What happens if I have too much vitamin B12?
It is very unlikely to get harmful amounts of vitamin B12 through foods alone. Even if we exceed our daily needs, our bodies remove the vitamin B12 surplus through urine.
Before taking vitamin B12 supplements, check with your doctor or a registered dietitian/nutritionist or consult your national dietary guidelines.
When should I pay extra attention to a vitamin B12 deficiency?
People who rarely eat animal products in their diets need to pay attention to their vitamin B12 intake since this vitamin is mainly found in animal products. If that’s the case, pay attention to food labels and look for foods fortified with vitamin B12, such as breakfast cereals and plant-based alternatives to yogurt and milk.
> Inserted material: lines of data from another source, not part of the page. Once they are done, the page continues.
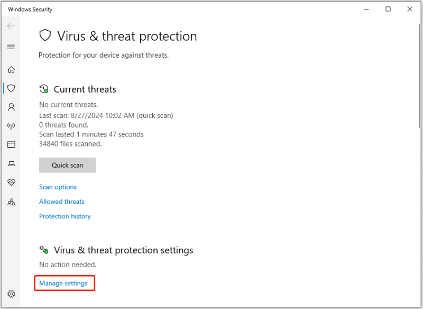The height and width of the screenshot is (309, 423).
Task: Open the Home sidebar icon
Action: coord(11,70)
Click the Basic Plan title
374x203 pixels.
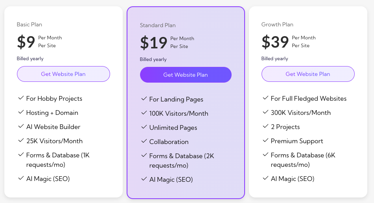point(29,24)
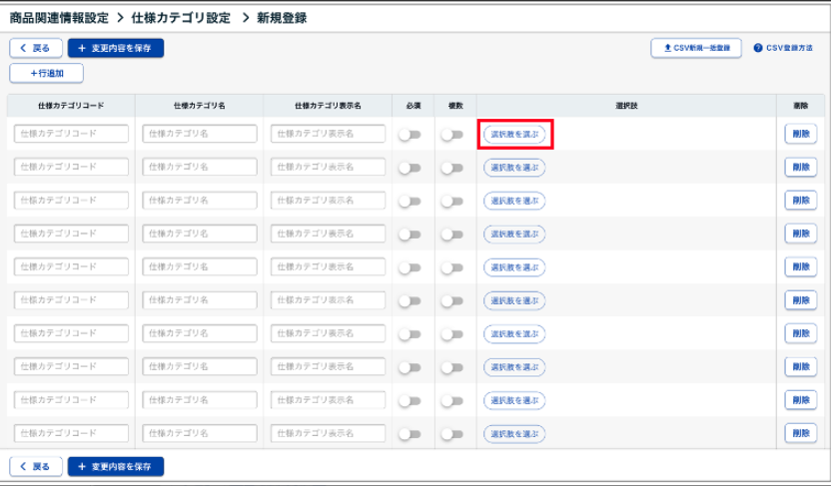831x486 pixels.
Task: Delete the fifth row with 削除
Action: (x=800, y=266)
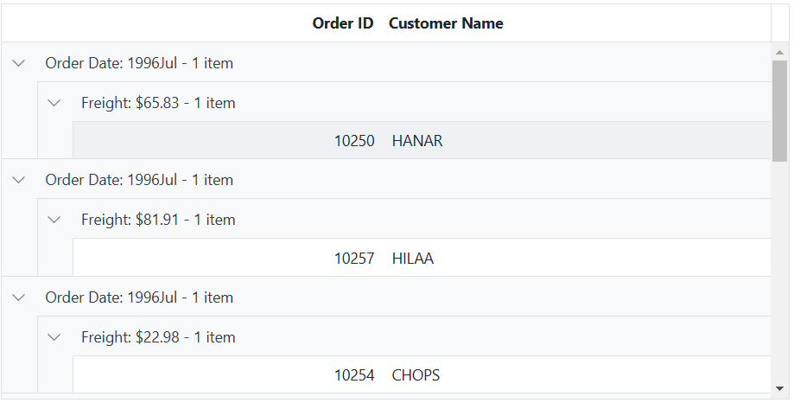Image resolution: width=794 pixels, height=403 pixels.
Task: Click the "Freight: $81.91 - 1 item" caption text
Action: [x=158, y=220]
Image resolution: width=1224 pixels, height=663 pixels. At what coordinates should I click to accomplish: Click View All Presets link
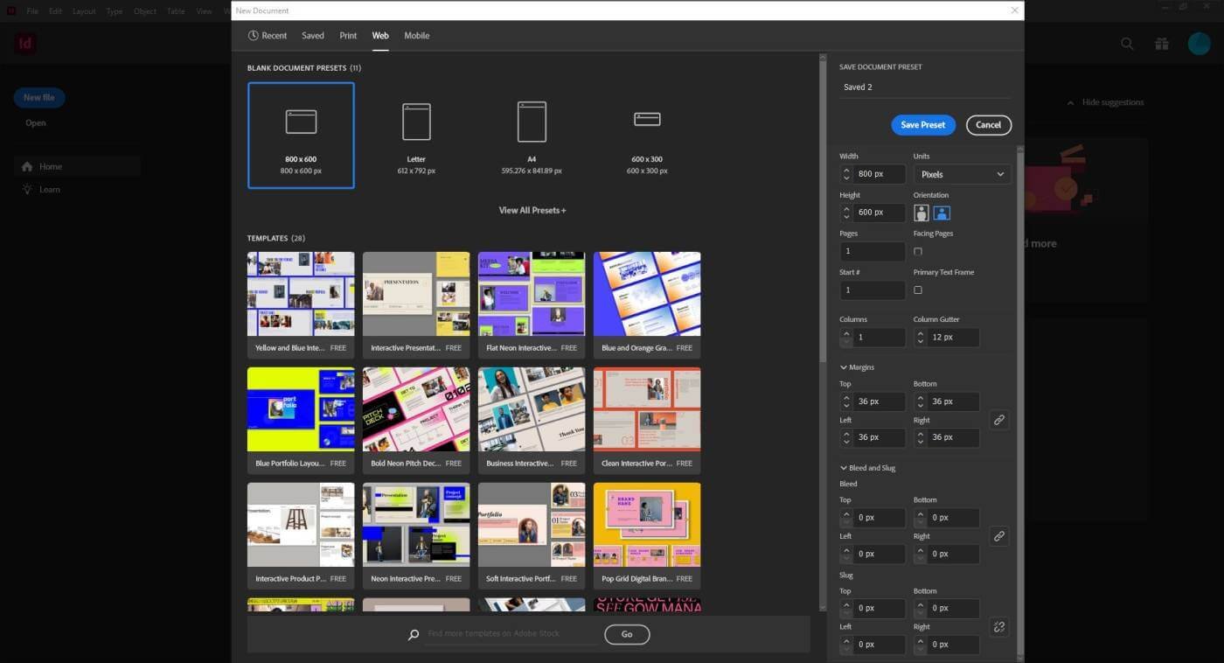coord(532,210)
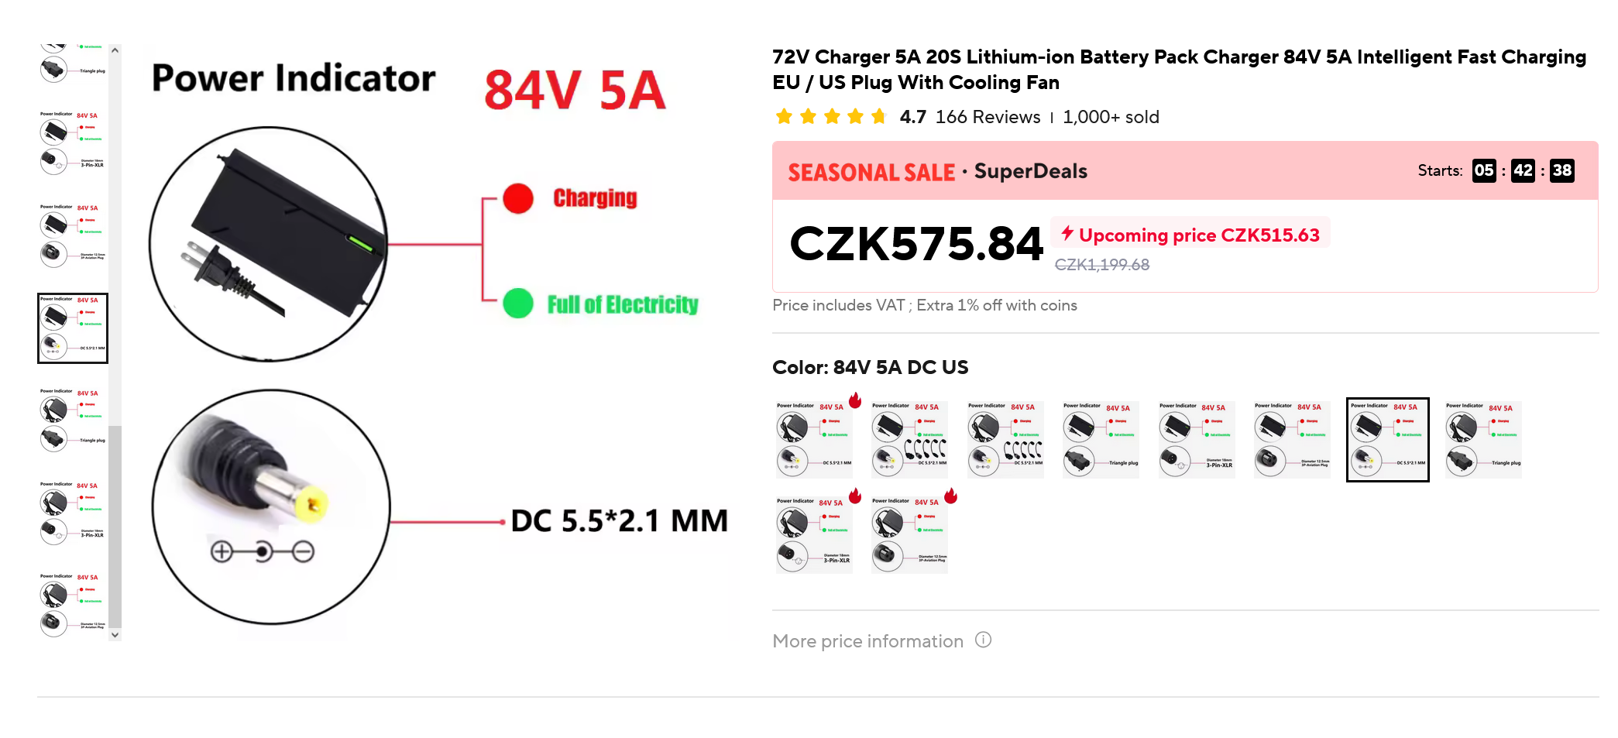Select the currently highlighted 84V 5A DC US swatch
The height and width of the screenshot is (738, 1618).
pyautogui.click(x=1387, y=440)
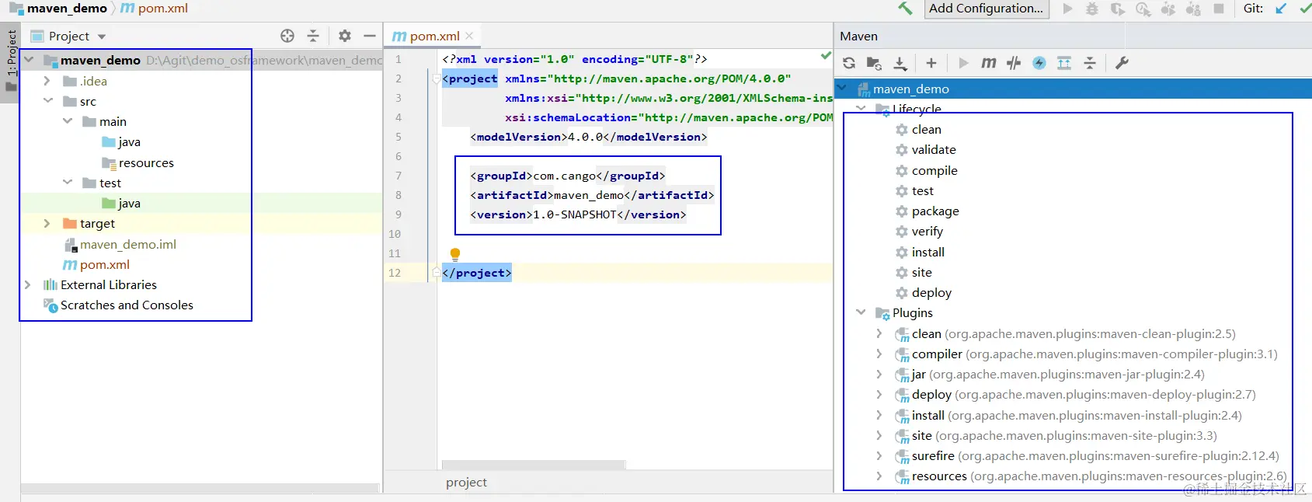
Task: Open Maven Settings wrench icon
Action: coord(1122,63)
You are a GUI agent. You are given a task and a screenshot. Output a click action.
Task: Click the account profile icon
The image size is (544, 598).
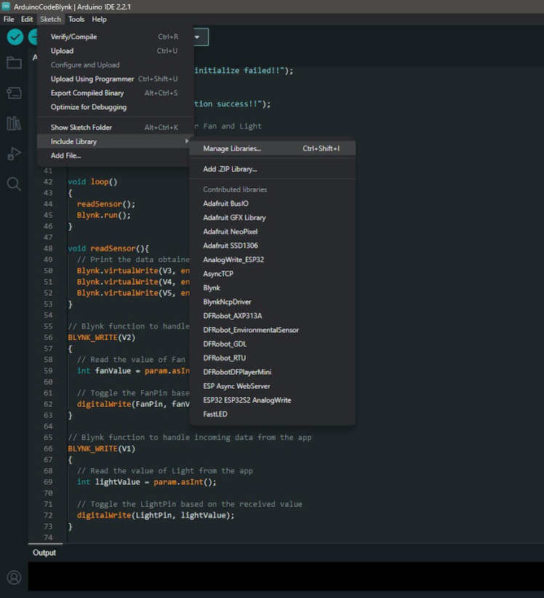click(x=14, y=578)
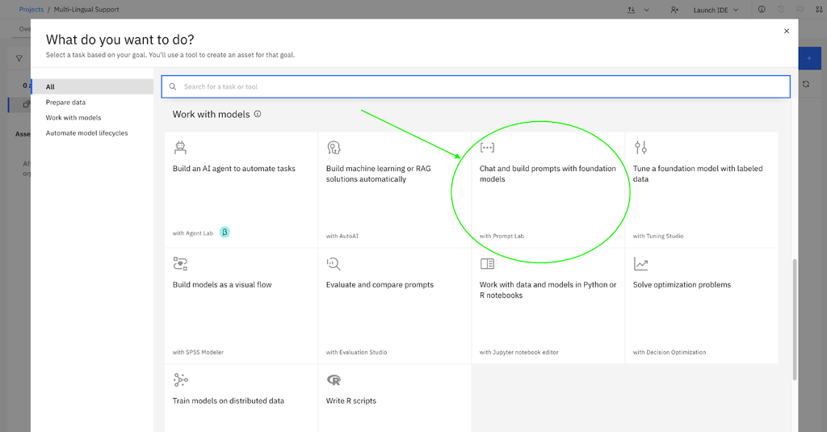Click the dialog's vertical scrollbar

coord(795,320)
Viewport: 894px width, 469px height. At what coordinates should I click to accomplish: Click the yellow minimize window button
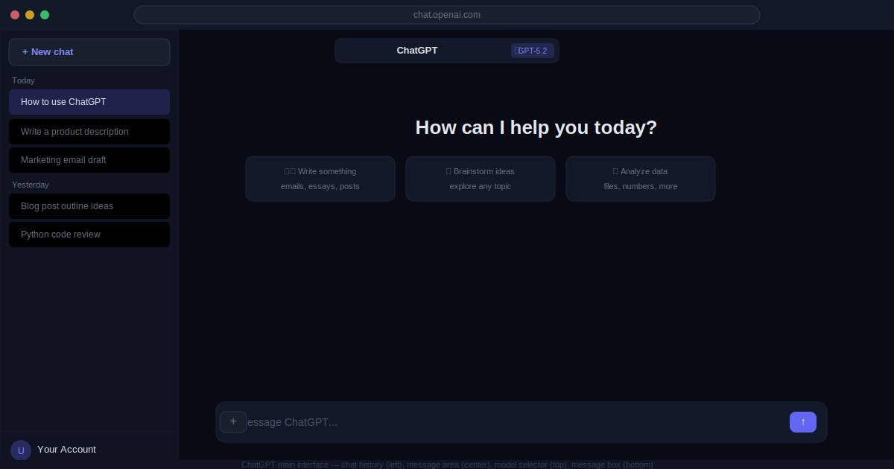30,15
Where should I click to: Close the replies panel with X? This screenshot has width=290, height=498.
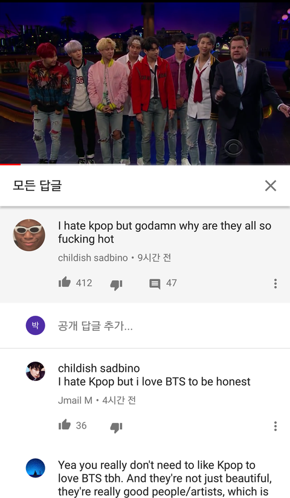click(x=271, y=185)
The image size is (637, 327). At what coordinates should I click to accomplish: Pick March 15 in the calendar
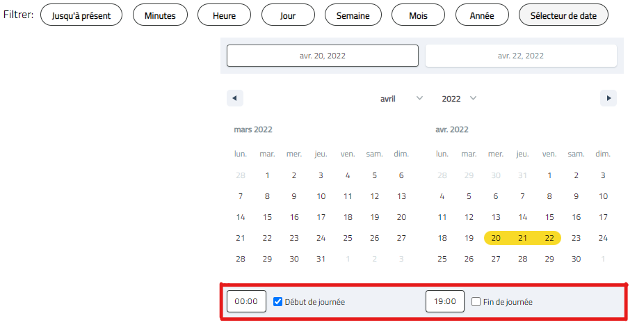coord(267,217)
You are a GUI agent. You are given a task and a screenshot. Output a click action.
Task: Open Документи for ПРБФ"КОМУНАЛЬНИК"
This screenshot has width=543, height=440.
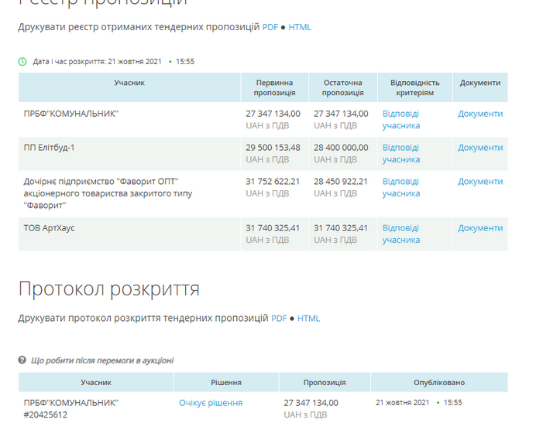[480, 114]

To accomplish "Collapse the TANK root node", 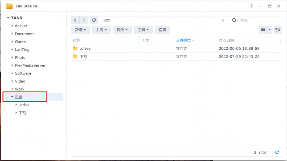I will click(8, 18).
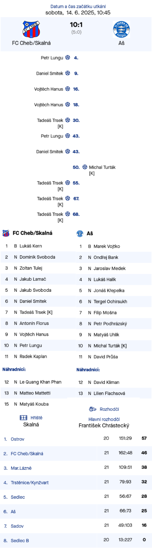Image resolution: width=152 pixels, height=551 pixels.
Task: Click the Aš club crest in header
Action: (121, 29)
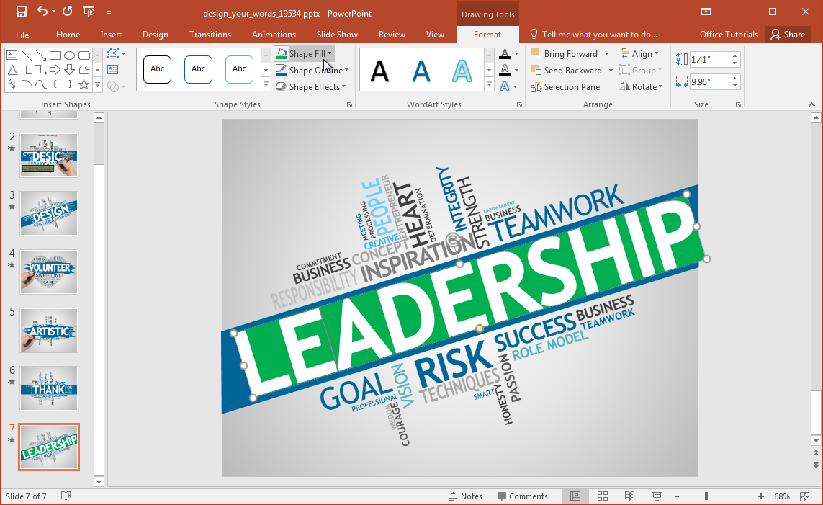Open the Rotate dropdown menu

[639, 87]
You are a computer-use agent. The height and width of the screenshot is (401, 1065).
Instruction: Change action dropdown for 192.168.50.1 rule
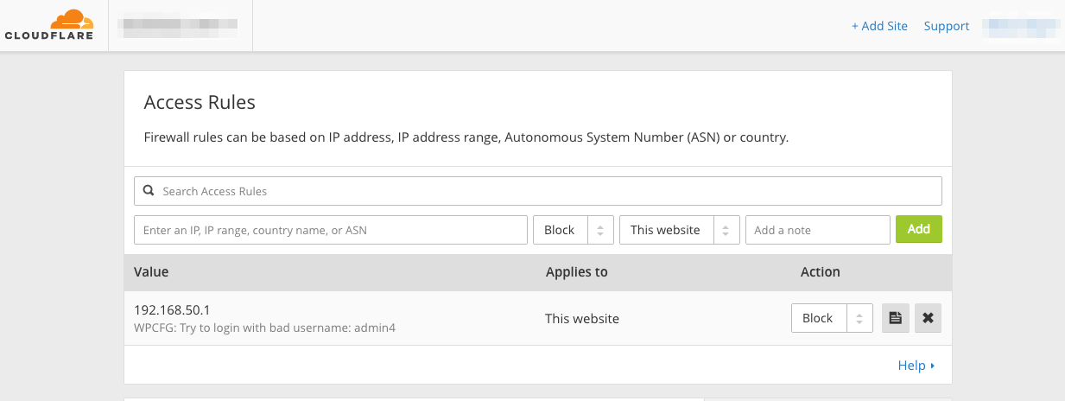[832, 318]
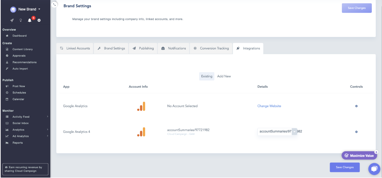Switch to Add New integrations
The image size is (382, 178).
pyautogui.click(x=224, y=76)
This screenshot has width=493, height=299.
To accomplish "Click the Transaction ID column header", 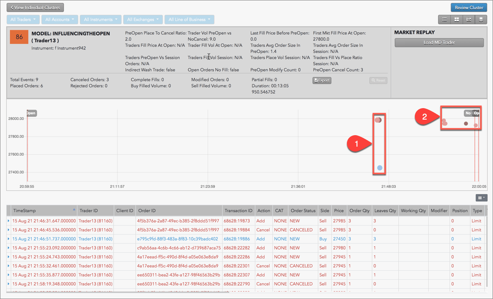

If necessary, check your national dietary guidelines or get professional advice on the need to add a vitamin B12 supplement to your diet.
Older adults also need to pay attention to vitamin B12 deficiency since they are more prone to having stomach diseases or using medications that lower the absorption of this vitamin from foods.
- European Food Safety Authority. 2015. Scientific Opinion on Dietary Reference Values for cobalamin (vitamin B12). EFSA Journal 2015;13(7):4150
- World Health Organization (WHO). 2004. Vitamin and mineral requirements in human nutrition. 2nd edition. Geneva, Switzerland: WHO.
- Public Health England. 2019. McCance and Widdowson’s Composition of Foods Integrated Dataset.